* **Stored data entries**:

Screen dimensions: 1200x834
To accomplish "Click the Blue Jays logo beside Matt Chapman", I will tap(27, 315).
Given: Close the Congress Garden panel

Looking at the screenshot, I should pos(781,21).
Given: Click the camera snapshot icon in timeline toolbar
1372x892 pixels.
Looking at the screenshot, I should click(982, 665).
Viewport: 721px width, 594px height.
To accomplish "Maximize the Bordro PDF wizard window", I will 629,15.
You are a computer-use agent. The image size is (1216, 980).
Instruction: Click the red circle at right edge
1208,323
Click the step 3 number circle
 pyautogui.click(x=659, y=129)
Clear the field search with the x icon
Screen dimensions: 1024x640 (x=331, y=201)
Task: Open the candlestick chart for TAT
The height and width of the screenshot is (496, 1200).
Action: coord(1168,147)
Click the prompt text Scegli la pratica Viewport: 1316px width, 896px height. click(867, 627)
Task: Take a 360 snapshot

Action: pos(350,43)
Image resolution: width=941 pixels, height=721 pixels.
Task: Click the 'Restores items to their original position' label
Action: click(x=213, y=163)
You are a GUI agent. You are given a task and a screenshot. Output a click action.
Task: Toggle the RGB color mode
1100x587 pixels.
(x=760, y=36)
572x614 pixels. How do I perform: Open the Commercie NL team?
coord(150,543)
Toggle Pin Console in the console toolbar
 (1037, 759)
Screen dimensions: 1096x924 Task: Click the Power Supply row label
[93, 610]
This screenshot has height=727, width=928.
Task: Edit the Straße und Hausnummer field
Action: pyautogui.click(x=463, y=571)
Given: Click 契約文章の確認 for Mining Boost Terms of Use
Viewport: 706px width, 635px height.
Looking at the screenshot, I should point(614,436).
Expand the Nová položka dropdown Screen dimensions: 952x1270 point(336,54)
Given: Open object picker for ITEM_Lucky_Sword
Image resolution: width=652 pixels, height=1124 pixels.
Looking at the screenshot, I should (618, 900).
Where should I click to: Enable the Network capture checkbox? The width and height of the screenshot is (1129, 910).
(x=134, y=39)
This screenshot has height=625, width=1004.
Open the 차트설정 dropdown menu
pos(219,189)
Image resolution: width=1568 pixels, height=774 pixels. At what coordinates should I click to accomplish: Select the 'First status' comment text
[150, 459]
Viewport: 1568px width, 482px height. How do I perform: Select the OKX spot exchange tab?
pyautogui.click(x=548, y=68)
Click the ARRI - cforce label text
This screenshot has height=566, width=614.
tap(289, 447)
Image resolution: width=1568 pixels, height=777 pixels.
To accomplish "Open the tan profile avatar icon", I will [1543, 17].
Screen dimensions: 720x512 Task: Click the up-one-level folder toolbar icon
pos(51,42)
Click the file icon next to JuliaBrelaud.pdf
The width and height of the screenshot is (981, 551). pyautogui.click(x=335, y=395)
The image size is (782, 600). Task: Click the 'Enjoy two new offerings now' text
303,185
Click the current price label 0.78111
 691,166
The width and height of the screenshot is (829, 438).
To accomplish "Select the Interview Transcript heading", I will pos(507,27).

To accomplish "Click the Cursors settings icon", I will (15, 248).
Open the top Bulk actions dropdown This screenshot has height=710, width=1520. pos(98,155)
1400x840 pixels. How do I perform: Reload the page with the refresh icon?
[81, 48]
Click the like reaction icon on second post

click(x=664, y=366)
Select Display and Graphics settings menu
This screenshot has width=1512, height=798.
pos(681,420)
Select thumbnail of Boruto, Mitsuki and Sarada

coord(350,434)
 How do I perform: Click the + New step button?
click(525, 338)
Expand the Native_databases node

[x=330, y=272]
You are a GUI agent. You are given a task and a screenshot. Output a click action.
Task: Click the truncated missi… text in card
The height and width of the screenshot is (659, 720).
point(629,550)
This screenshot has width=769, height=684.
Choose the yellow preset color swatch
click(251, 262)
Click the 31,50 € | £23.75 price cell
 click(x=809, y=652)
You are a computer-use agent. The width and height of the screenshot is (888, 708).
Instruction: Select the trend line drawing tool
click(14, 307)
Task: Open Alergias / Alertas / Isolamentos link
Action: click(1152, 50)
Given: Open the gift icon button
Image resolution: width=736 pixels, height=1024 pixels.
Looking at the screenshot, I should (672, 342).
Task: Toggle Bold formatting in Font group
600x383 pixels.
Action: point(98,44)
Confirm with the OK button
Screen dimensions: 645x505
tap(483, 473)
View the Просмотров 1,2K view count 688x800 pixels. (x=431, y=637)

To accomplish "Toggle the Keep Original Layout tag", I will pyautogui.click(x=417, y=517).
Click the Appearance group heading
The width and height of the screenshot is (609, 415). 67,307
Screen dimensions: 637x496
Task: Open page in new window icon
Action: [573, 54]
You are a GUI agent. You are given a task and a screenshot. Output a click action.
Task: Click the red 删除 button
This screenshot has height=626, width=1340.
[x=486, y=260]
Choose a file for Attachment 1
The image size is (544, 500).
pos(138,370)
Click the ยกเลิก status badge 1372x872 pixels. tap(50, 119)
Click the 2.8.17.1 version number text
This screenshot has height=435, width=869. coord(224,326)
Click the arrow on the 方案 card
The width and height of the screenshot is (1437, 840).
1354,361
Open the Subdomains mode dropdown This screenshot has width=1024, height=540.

* **REQUIRED WORK**: Please give all the entries above again, exactly as they stand.

* **EXERCISE SOLUTION**:
Screen dimensions: 1200x834
To accomplish "Click the Blue Jays logo beside Matt Chapman", I will tap(27, 315).
Given: Close the Congress Garden panel

Looking at the screenshot, I should pos(781,21).
Given: Click the camera snapshot icon in timeline toolbar
1372x892 pixels.
Looking at the screenshot, I should click(982, 665).
Viewport: 721px width, 594px height.
To accomplish "Maximize the Bordro PDF wizard window", I will 629,15.
You are a computer-use agent. The image size is (1216, 980).
Instruction: Click the red circle at right edge
1208,323
Click the step 3 number circle
 pyautogui.click(x=659, y=129)
Clear the field search with the x icon
Screen dimensions: 1024x640 (x=331, y=201)
Task: Open the candlestick chart for TAT
The height and width of the screenshot is (496, 1200).
Action: coord(1168,147)
Click the prompt text Scegli la pratica Viewport: 1316px width, 896px height. click(867, 627)
Task: Take a 360 snapshot

Action: pos(350,43)
Image resolution: width=941 pixels, height=721 pixels.
Task: Click the 'Restores items to their original position' label
Action: click(x=213, y=163)
You are a GUI agent. You are given a task and a screenshot. Output a click action.
Task: Toggle the RGB color mode
1100x587 pixels.
(x=760, y=36)
572x614 pixels. How do I perform: Open the Commercie NL team?
coord(150,543)
Toggle Pin Console in the console toolbar
 (1037, 759)
Screen dimensions: 1096x924 Task: Click the Power Supply row label
[93, 610]
This screenshot has height=727, width=928.
Task: Edit the Straße und Hausnummer field
Action: pyautogui.click(x=463, y=571)
Given: Click 契約文章の確認 for Mining Boost Terms of Use
Viewport: 706px width, 635px height.
Looking at the screenshot, I should point(614,436).
Expand the Nová položka dropdown Screen dimensions: 952x1270 point(336,54)
Given: Open object picker for ITEM_Lucky_Sword
Image resolution: width=652 pixels, height=1124 pixels.
Looking at the screenshot, I should (618, 900).
Where should I click to: Enable the Network capture checkbox? The width and height of the screenshot is (1129, 910).
(x=134, y=39)
This screenshot has height=625, width=1004.
Open the 차트설정 dropdown menu
pos(219,189)
Image resolution: width=1568 pixels, height=774 pixels. At what coordinates should I click to accomplish: Select the 'First status' comment text
[150, 459]
Viewport: 1568px width, 482px height. How do I perform: Select the OKX spot exchange tab?
pyautogui.click(x=548, y=68)
Click the ARRI - cforce label text
This screenshot has height=566, width=614.
tap(289, 447)
Image resolution: width=1568 pixels, height=777 pixels.
To accomplish "Open the tan profile avatar icon", I will [1543, 17].
Screen dimensions: 720x512 Task: Click the up-one-level folder toolbar icon
pos(51,42)
Click the file icon next to JuliaBrelaud.pdf
The width and height of the screenshot is (981, 551). pyautogui.click(x=335, y=395)
The image size is (782, 600). Task: Click the 'Enjoy two new offerings now' text
303,185
Click the current price label 0.78111
 691,166
The width and height of the screenshot is (829, 438).
To accomplish "Select the Interview Transcript heading", I will pos(507,27).

To accomplish "Click the Cursors settings icon", I will (15, 248).
Open the top Bulk actions dropdown This screenshot has height=710, width=1520. pos(98,155)
1400x840 pixels. How do I perform: Reload the page with the refresh icon?
[81, 48]
Click the like reaction icon on second post

click(x=664, y=366)
Select Display and Graphics settings menu
This screenshot has width=1512, height=798.
pos(681,420)
Select thumbnail of Boruto, Mitsuki and Sarada

coord(350,434)
 How do I perform: Click the + New step button?
click(525, 338)
Expand the Native_databases node

[x=330, y=272]
You are a GUI agent. You are given a task and a screenshot. Output a click action.
Task: Click the truncated missi… text in card
The height and width of the screenshot is (659, 720).
point(629,550)
This screenshot has width=769, height=684.
Choose the yellow preset color swatch
click(251, 262)
Click the 31,50 € | £23.75 price cell
 click(x=809, y=652)
You are a computer-use agent. The width and height of the screenshot is (888, 708).
Instruction: Select the trend line drawing tool
click(14, 307)
Task: Open Alergias / Alertas / Isolamentos link
Action: click(1152, 50)
Given: Open the gift icon button
Image resolution: width=736 pixels, height=1024 pixels.
Looking at the screenshot, I should (672, 342).
Task: Toggle Bold formatting in Font group
600x383 pixels.
Action: point(98,44)
Confirm with the OK button
Screen dimensions: 645x505
tap(483, 473)
View the Просмотров 1,2K view count 688x800 pixels. (x=431, y=637)

To accomplish "Toggle the Keep Original Layout tag", I will pyautogui.click(x=417, y=517).
Click the Appearance group heading
The width and height of the screenshot is (609, 415). 67,307
Screen dimensions: 637x496
Task: Open page in new window icon
Action: [573, 54]
You are a GUI agent. You are given a task and a screenshot. Output a click action.
Task: Click the red 删除 button
This screenshot has height=626, width=1340.
[x=486, y=260]
Choose a file for Attachment 1
The image size is (544, 500).
pos(138,370)
Click the ยกเลิก status badge 1372x872 pixels. tap(50, 119)
Click the 2.8.17.1 version number text
This screenshot has height=435, width=869. coord(224,326)
Click the arrow on the 方案 card
The width and height of the screenshot is (1437, 840).
1354,361
Open the Subdomains mode dropdown This screenshot has width=1024, height=540.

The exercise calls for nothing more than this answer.